With all due respect, bullshit. Obamacare didn’t have the 60 votes in the Senate needed to escape fillibuster, and only passed the House by 219-212. If not for a legislative trick called budget reconciliation, there wouldn’t be any change in health care at all and my daughter still wouldn’t have insurance.
What would your truly progressive administration have done? Shrug and say, “Oh well, we can’t get a perfect bill, so screw it,” or take what it could just barely get?
Society is produced by our wants, and government by wickedness; the former promotes our happiness positively by uniting our affections, the latter negatively by restraining our vices. The one encourages intercourse, the other creates distinctions. The first is a patron, the last a punisher.
Politics is always about power. Humans are hierarchical creatures and egalitarian at the same time. We acknowledge that there has to be a structure of power and that not everyone is qualified to make decisions, but at the same time, we also believe on some level that those who hold power should not use that power to enrich themselves at everyone else’s expense. This has been the struggle since time immemorial.
Because if you believe that the other side is acting contrary to the interests of the people (or at least, your people,) then you have to seize power first in order to do what’s good for your people.
Politics is always about power. If you want to understand how this works in modern times, read (or listen to a podcast) about Robert Caro’s work, particularly his biographies of Lyndon B. Johnson and Robert Moses. In some ways, Moses is far more interesting, if only because so much has been written about LBJ, but to really understand how politics works on a kind of granular level, Moses is the perfect subject to sketch out. There are probably thousands of local political movers across the country like Moses, using their social networks, their money, their favors to build political armies and to take care of “their people” - and this is a day-in, day-out process that takes places one generation after the next. And this is in what is widely regarded as a fairly stable democratic republic - one can imagine how politics works in less democratic and less transparent countries. The Canadas of the world are rare. Appreciate them. But even in a more progressive form of democracy like Canada, you will still find break-neck politics.

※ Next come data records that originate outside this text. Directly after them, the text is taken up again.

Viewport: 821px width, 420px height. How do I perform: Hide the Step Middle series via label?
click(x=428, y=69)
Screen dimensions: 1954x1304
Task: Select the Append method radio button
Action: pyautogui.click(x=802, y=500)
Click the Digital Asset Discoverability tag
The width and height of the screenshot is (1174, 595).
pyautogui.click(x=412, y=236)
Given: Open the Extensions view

I’m reading the Federalist Papers, and they are all about power. Who gets it and how it is controlled. Obviously if you want to get something accomplished, you need power to do it.
What is different these days is the use of power to rewrite the rules so you don’t lose power. Thus gerrymandering. Thus changing laws before a party loses the governorship. Making it hard for those who might be opposed to you to vote.
That’s the kind of thing dictators do to hold on to power. And these days, Republicans.